Historically, the oil industry has ramped up production when prices rose to meaningful levels, but the crashes have provided producers with some key lessons along the way.
In the months leading up to the Covid-19 pandemic, U.S. oil production hit an all-time high of just below 13 million barrels per day (BPD). As the pandemic unfolded, demand collapsed, and production followed. By May 2020, oil production had dropped by more than 3 million BPD to 9.7 million BPD.
Since then, demand has recovered to pre-pandemic levels. Oil production, however, has only partially recovered. The most recent data available from the Energy Information Administration (EIA) shows current U.S. oil production at ~11.6 million BPD — still 1.4 million BPD short of pre-pandemic production. This shortfall is a major factor that led to the run-up of oil and gasoline prices over the past year.
When the pandemic crushed oil demand in 2020, some oil companies went out of business. Some small stripper wells — which accounts for a respectable amount of U.S. oil production — were permanently capped given the bleak outlook. Some workers left the oil industry.
Now, with oil prices over $100/bbl, many are questioning why production hasn’t bounced all the way back. The Biden Administration has pointed fingers at the oil industry, stating they have stockpiled 9,000 permits they aren’t using.
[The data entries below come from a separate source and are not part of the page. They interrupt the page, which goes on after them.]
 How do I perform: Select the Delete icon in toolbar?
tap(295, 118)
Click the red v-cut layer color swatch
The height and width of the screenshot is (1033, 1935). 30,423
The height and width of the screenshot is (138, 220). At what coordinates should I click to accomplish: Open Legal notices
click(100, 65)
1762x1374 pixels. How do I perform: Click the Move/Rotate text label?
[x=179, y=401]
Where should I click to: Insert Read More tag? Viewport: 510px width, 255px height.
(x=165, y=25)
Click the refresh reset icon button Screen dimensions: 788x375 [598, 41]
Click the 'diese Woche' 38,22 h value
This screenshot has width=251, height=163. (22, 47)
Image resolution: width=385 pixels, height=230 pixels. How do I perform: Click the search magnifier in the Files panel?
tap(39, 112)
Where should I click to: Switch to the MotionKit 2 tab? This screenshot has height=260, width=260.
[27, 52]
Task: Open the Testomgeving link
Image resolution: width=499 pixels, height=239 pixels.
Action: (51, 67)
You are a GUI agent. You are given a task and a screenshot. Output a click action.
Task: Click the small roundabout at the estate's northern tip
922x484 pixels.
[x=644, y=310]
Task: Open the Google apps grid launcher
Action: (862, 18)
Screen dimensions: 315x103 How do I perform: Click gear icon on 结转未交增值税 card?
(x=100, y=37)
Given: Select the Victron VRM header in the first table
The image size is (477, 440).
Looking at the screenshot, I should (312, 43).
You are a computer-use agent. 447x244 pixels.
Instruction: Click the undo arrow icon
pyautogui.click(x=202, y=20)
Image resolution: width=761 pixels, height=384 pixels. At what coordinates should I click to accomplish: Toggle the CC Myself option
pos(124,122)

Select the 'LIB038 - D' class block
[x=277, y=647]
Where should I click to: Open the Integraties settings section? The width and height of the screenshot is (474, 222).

The oil industry says that the problem — in part — is the hostile policies of the Biden Administration.
Setting politics aside, here is what we know. The part about the oil industry stockpiling permits — mostly ahead of President Biden taking office — is true. I have reported on this before. However, that doesn’t mean they are sitting on them.
Obtaining a permit is just one step in the chain that ultimately results in oil production. There are many other links in that chain, some of which are still problematic today. Further, they can’t just sit on the permits. There is generally a “use it or lose it” provision that requires them to give up a permit if they don’t develop the lease over a specified period.
Thus, we have oil production that can’t bounce back quickly because some has been shut in, and new production that can’t proceed as quickly due to manpower and material shortages (e.g., fracking sand). It’s not simply that oil companies are sitting on permits. They are working through them. The number of rigs drilling for oil and gas has risen by 60% over the past year. But it can take years for a permit to translate into oil production (if the location even yields oil).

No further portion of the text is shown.